Doch die Politik drängt in diesen Monaten quasi automatisch in sämtliche Veranstaltungen hinein. Für seine Idee, in Zusammenarbeit mit Organisationen wie Pro Asyl Flüchtlinge auf die Buchmesse einzuladen, hat Boos nicht nur Zustimmung, sondern auch Spott geerntet. Die Literatur des diesjährigen Ehrengastlandes Indonesien pries der Buchmessenchef in höchsten Tönen: Die politische Vergangenheit, die Rolle der Frau, ökologische Probleme und religiöse Konflikte würden darin aufgearbeitet, und all das nicht selten in einem einzigen Roman. Da stellt sich die Frage: Will man einen solchen Roman lesen.
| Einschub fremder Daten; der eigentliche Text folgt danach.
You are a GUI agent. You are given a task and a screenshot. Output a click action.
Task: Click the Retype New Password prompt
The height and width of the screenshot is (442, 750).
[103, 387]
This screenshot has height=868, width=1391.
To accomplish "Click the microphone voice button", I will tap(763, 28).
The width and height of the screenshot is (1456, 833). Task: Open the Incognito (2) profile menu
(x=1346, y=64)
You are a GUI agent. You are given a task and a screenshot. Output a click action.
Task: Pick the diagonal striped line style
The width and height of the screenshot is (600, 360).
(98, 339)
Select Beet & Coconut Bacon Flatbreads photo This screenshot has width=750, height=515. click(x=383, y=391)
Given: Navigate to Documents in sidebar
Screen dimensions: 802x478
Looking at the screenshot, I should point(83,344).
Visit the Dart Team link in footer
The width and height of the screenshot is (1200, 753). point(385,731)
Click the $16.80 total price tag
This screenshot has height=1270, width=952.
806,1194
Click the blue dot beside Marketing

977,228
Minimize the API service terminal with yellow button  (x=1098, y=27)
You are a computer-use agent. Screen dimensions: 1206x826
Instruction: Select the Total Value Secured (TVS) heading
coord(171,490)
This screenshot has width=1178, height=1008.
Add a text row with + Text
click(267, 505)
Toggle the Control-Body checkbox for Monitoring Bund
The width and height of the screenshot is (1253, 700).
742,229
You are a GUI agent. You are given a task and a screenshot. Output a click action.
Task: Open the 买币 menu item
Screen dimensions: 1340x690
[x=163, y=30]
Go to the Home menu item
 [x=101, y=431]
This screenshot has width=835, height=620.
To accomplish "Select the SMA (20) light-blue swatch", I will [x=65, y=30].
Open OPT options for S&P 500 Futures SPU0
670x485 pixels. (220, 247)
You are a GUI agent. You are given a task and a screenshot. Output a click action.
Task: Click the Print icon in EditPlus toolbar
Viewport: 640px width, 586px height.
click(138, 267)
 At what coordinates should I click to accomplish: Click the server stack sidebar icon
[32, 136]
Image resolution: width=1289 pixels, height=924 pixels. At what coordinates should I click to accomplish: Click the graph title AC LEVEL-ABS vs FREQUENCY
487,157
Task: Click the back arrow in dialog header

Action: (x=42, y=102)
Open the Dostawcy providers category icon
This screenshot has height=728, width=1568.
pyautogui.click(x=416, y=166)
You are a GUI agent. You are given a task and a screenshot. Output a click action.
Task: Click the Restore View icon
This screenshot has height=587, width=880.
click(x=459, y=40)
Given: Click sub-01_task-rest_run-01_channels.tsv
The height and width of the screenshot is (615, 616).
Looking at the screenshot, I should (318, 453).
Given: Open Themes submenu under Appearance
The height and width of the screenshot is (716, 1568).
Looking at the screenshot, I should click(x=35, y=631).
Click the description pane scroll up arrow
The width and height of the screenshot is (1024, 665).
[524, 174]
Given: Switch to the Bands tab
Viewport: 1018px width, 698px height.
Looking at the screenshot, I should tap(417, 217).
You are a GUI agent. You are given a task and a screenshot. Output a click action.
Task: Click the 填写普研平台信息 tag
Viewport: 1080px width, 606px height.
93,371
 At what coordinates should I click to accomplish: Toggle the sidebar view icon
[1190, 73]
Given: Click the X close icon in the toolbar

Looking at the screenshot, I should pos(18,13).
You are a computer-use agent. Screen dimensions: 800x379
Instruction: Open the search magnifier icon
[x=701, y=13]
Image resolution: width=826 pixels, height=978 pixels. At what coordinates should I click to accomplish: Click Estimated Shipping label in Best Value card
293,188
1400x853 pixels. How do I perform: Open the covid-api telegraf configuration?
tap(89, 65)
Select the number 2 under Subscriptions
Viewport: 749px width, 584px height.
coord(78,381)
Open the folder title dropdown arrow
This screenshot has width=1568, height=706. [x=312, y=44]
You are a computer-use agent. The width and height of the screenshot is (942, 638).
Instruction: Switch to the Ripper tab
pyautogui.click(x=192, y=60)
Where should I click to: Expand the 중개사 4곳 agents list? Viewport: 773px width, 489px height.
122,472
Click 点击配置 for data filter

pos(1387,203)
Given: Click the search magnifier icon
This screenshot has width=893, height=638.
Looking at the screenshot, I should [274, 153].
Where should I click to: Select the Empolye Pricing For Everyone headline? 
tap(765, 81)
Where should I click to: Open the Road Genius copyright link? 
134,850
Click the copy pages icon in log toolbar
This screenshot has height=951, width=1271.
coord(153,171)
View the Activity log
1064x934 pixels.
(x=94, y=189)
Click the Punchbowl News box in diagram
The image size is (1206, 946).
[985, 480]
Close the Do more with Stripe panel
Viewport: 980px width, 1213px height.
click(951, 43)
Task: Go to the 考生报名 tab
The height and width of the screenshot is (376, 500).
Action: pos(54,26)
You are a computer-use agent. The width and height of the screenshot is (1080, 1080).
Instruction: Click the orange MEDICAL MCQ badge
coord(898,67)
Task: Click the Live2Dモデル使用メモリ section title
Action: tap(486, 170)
Den so falschen wie unangebrachten Seitenhieb auf die deutsche Gegenwartsliteratur („monothematisch, nach innen gerichtet“) hätte Boos sich gerne sparen dürfen. Wir leben schließlich nicht mehr im Jahr 1985.
Die Zahlen, die Boos zu verkünden hatte, stimmen allerdings optimistisch: Mit etwa 7200 Ausstellern ist ein leichtes Plus im Vergleich zum Vorjahr zu erwarten, und auch mit mehr als 4000 Veranstaltungen liegt die Messe 2015 auf Rekordkurs. Inhaltlich sollen neue Schwerpunkte gesetzt werden. So löse sich die strenge Aufteilung nach Ländern tendenziell auf und weiche einer thematischen Gruppierung. Die Auseinandersetzung mit Herausforderungen und Chancen des digitalen Zeitalters nimmt in der Planung breiten Raum ein: Das Programm „Orbanism Space“ soll, so Pressesprecherin Katja Böhne, der digitalen Boheme eine „mediale Spielwiese“ bieten. Als erdige Alternative rückt die Gruppe der „Crafter“ in den Fokus, ein Begriff, den Boos ungern mit „Handwerker“ oder „Bastler“ übersetzt sehen will.
Besonderen Wert legt der Buchmessendirektor auf das Programm „Weltempfang“, das unter dem Motto „Grenzverläufe“ in Halle 3.1. ein dichtes Programm an aktuellen politischen Gesprächen und Podiumsdiskussionen anbietet. Als Kontrast dazu ein geplanter Spaßrekord: Mit 4000 Büchern soll während der Frankfurter Buchmesse das größte Bücherdomino aller Zeiten über die Bühne gehen. Die politischste Messe seit langem eben.